## [Your instructions]
Skip the pictures and restate, word for word, the lines from the one containing "980x504 pixels." to the end of the data below.
[[ Given data, beginning ]]
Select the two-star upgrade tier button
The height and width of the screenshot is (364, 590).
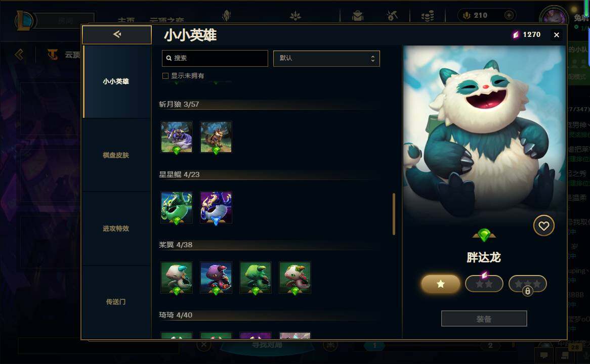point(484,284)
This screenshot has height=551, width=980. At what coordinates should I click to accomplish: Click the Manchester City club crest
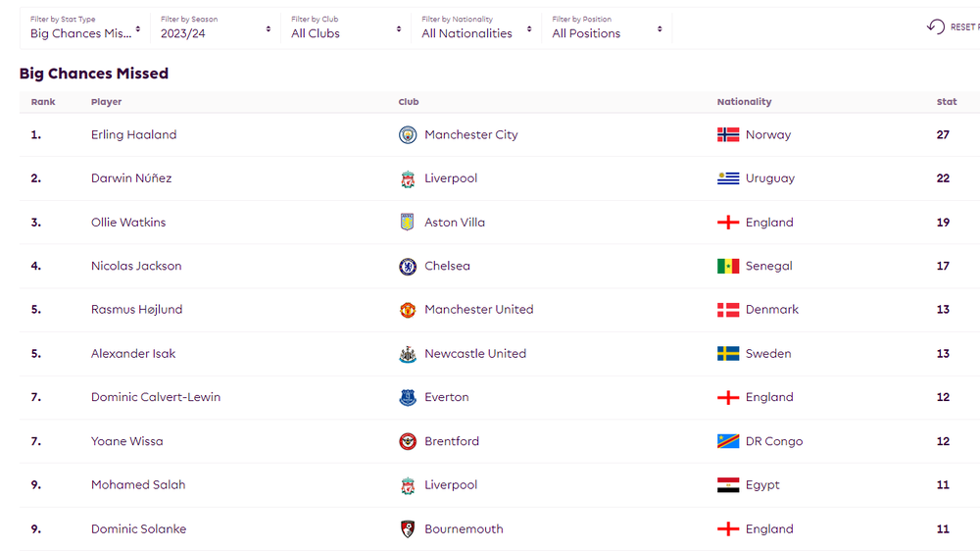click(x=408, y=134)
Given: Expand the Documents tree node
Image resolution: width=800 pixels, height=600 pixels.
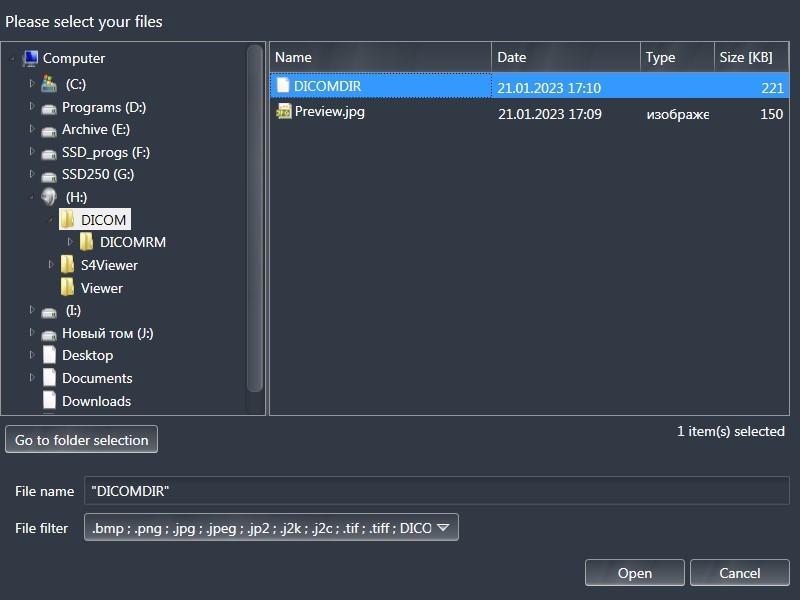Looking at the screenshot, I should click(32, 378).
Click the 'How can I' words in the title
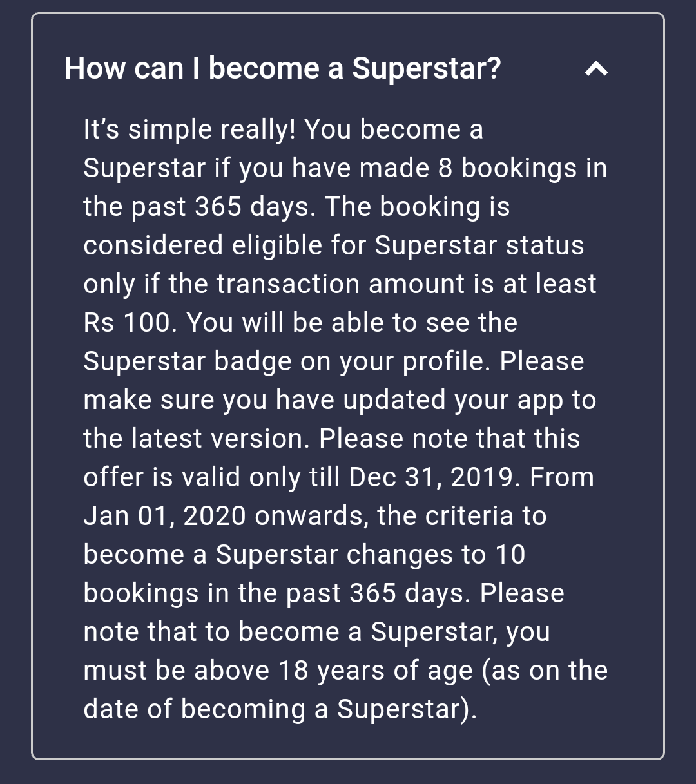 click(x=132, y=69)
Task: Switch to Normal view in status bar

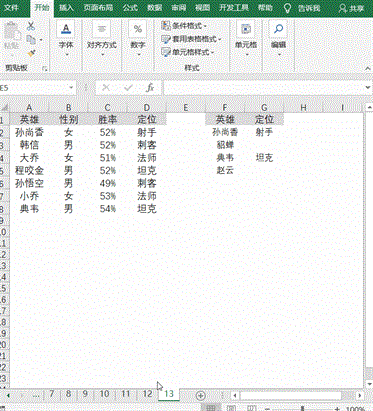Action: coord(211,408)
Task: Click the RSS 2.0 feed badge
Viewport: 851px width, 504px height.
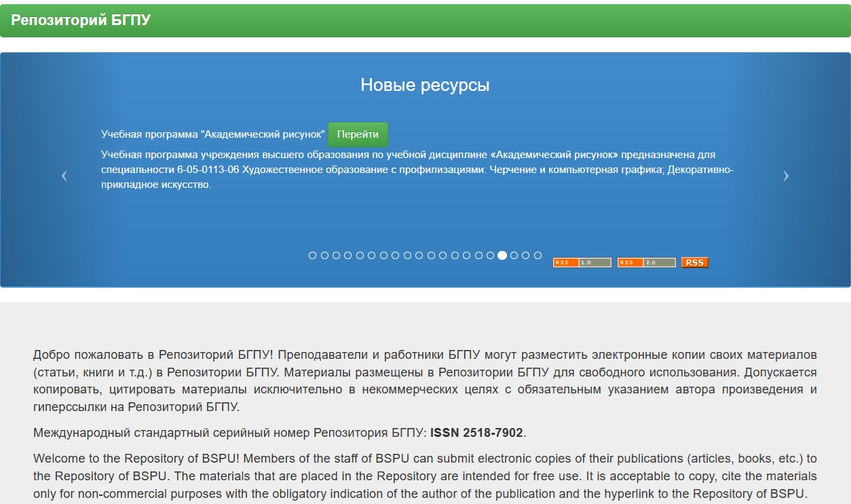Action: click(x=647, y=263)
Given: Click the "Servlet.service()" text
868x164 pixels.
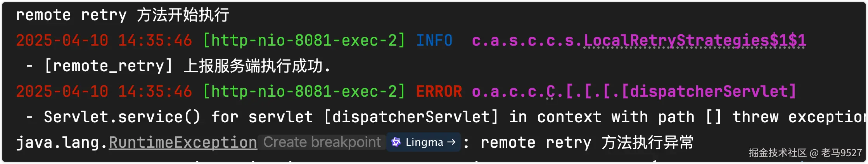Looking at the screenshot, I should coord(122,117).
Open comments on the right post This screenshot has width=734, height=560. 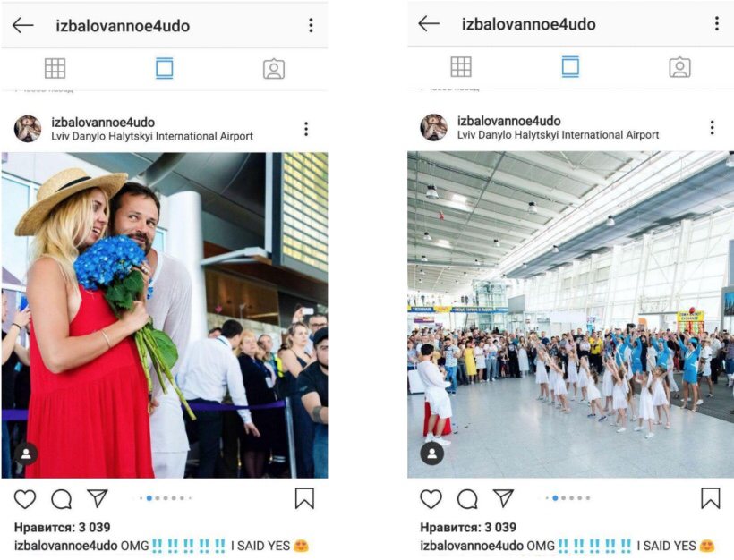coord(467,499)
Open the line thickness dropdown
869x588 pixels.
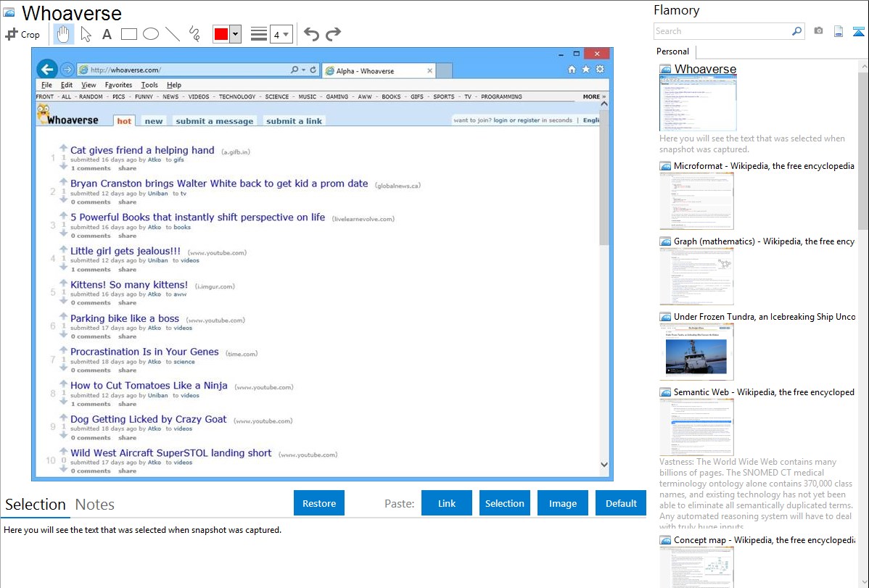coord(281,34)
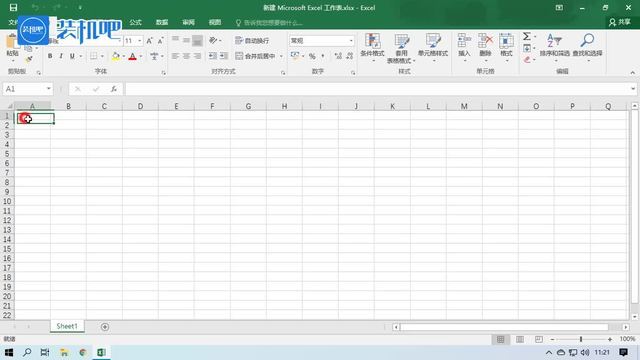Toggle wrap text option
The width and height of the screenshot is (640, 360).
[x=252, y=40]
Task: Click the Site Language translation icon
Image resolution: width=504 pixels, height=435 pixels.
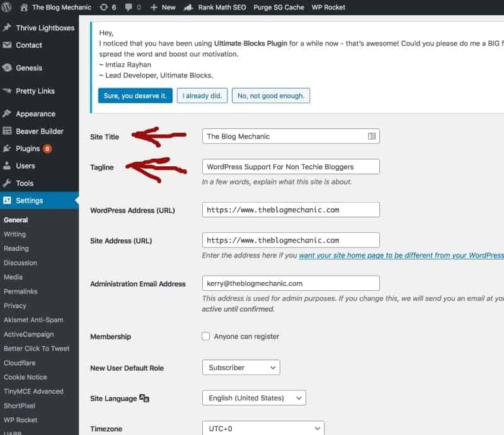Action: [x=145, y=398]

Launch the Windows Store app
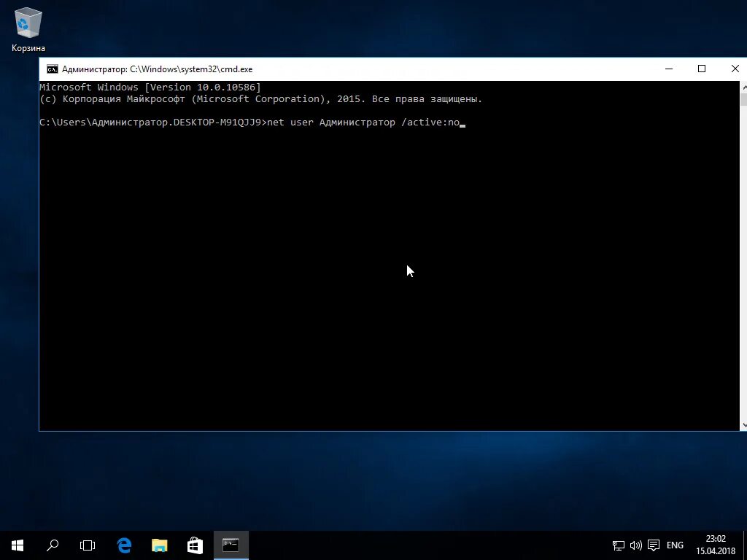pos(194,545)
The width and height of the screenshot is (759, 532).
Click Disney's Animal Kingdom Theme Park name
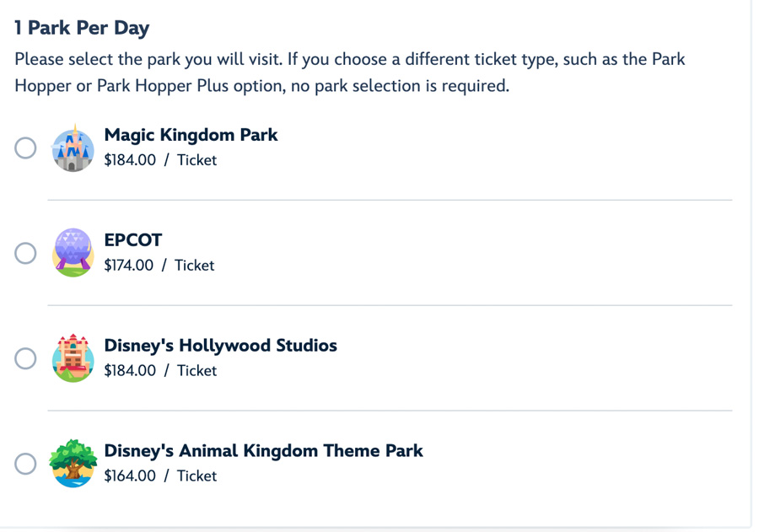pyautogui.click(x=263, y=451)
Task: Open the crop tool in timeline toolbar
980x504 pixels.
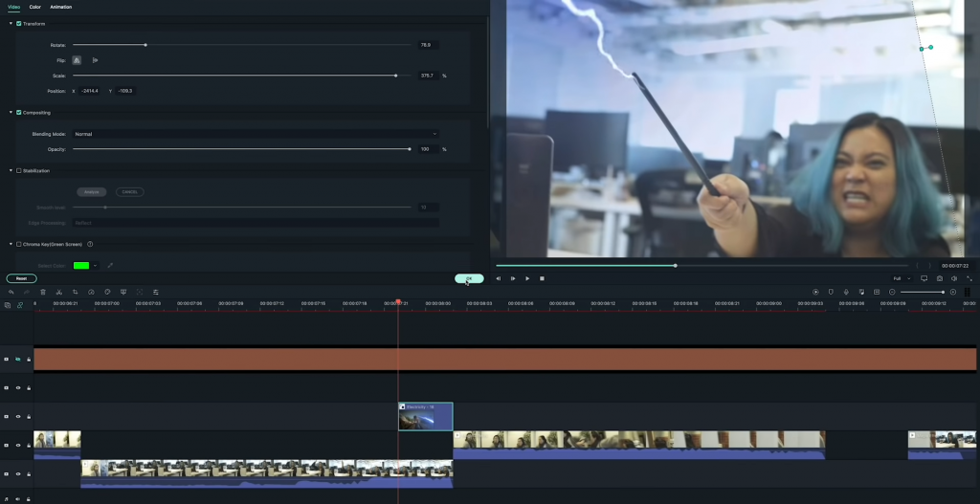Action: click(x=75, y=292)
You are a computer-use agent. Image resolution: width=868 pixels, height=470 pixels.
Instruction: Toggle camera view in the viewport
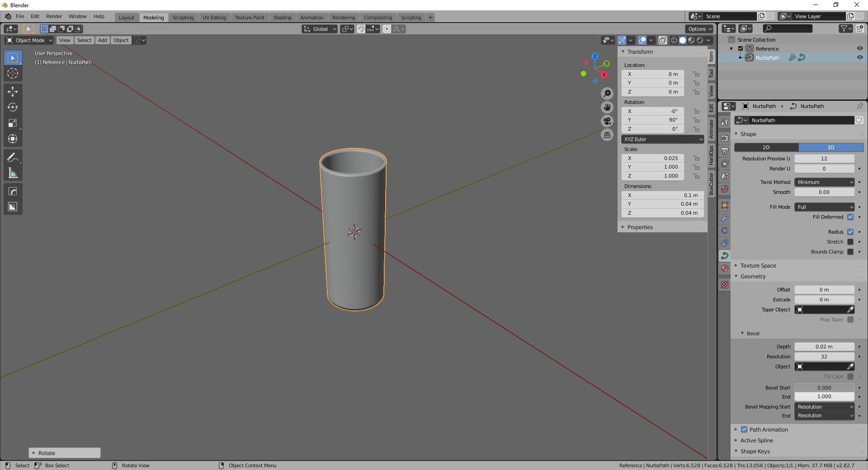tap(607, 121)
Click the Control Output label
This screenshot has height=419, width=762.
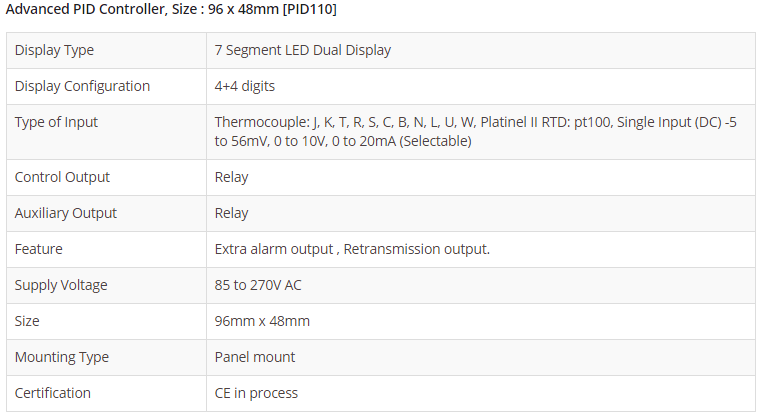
[[ Given data, end ]]
## [Result of this task]
980x504 pixels.
Action: click(x=75, y=292)
You are a computer-use agent. Image resolution: width=868 pixels, height=470 pixels.
Instruction: Toggle camera view in the viewport
tap(607, 121)
Click the Control Output label
This screenshot has height=419, width=762.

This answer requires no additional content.